## Problem to solve
Where does the word "screenshot" occur in the data below? Copy each line that holds it.

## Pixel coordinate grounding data
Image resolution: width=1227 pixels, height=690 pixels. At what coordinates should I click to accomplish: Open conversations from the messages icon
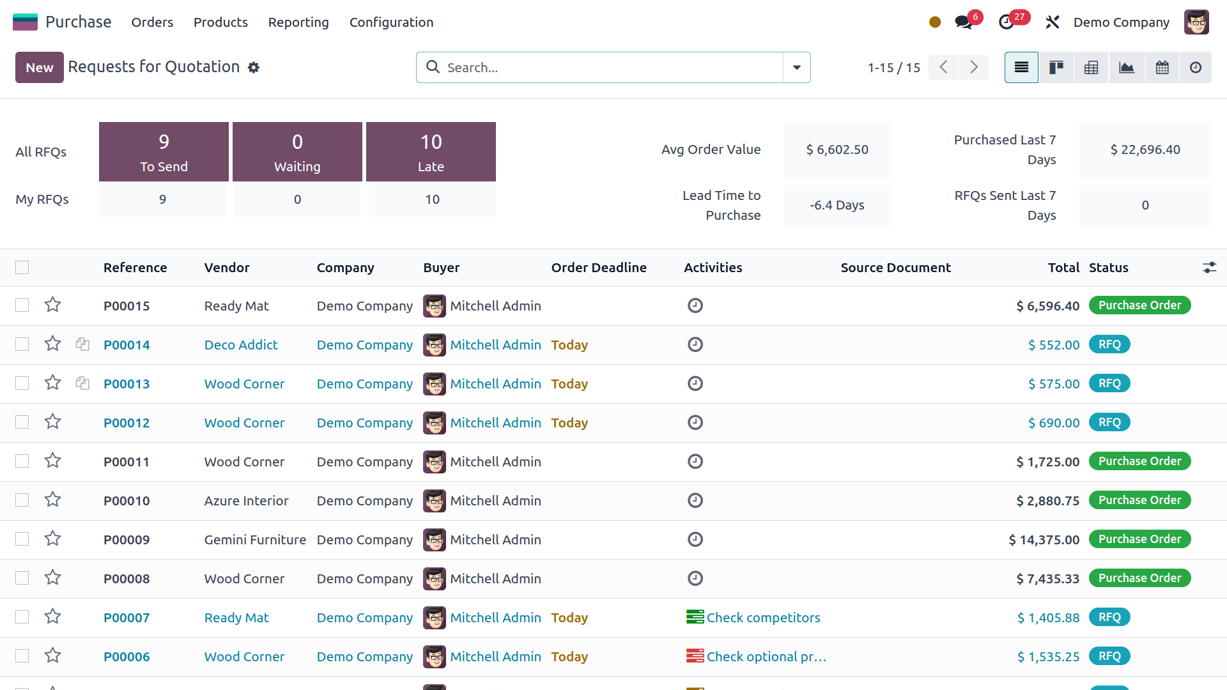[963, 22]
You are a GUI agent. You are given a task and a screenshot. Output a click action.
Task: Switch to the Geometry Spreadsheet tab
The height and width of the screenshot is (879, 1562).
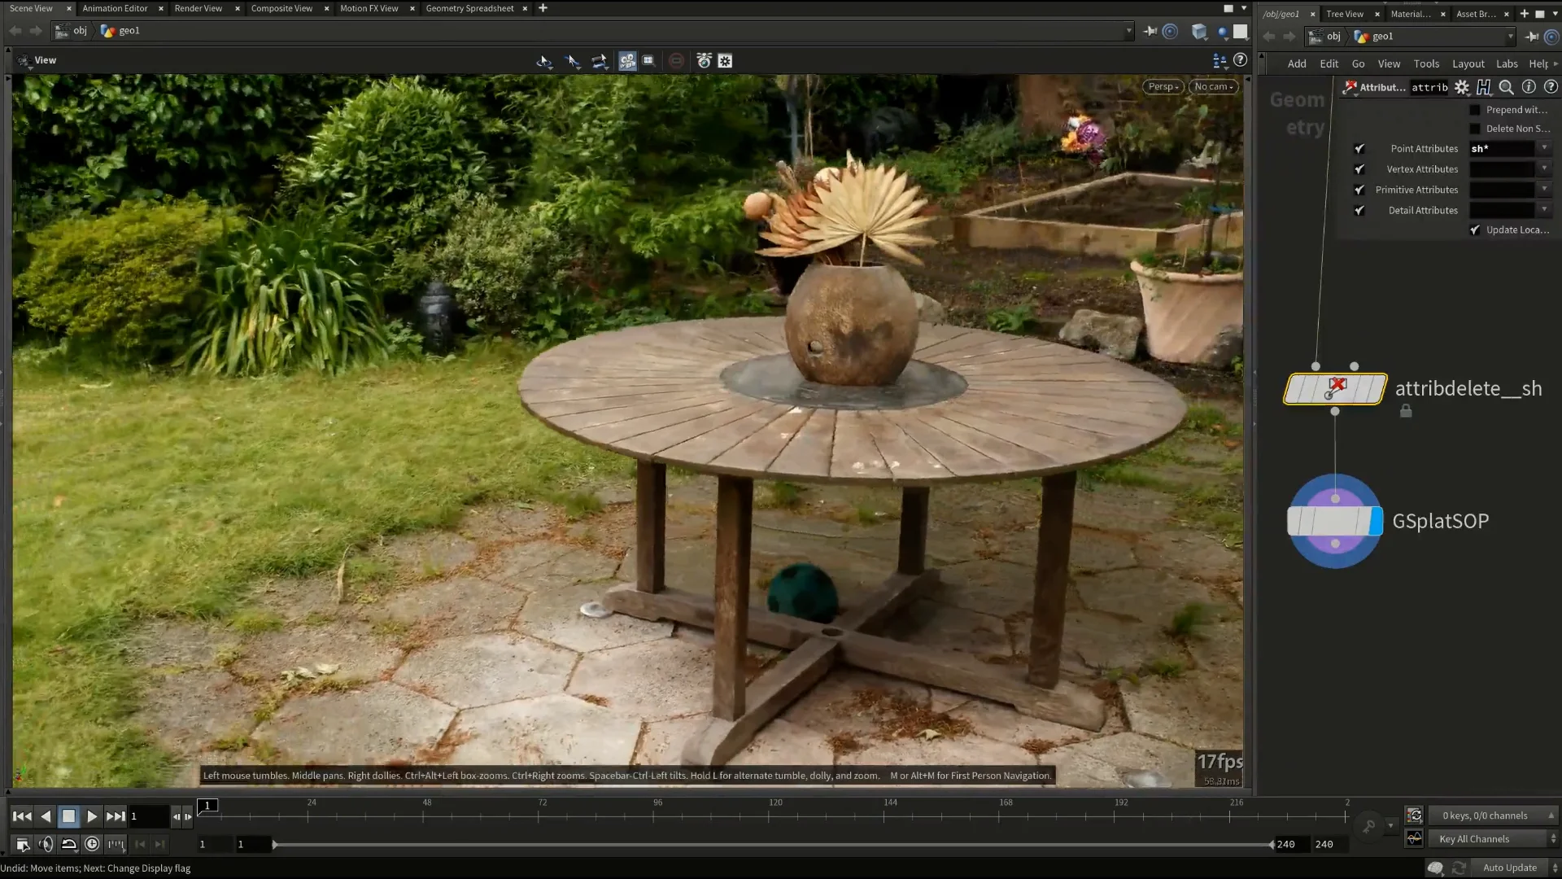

## Task answer
You are a GUI agent. You are given a task and a screenshot. Output a click action.
The height and width of the screenshot is (879, 1562).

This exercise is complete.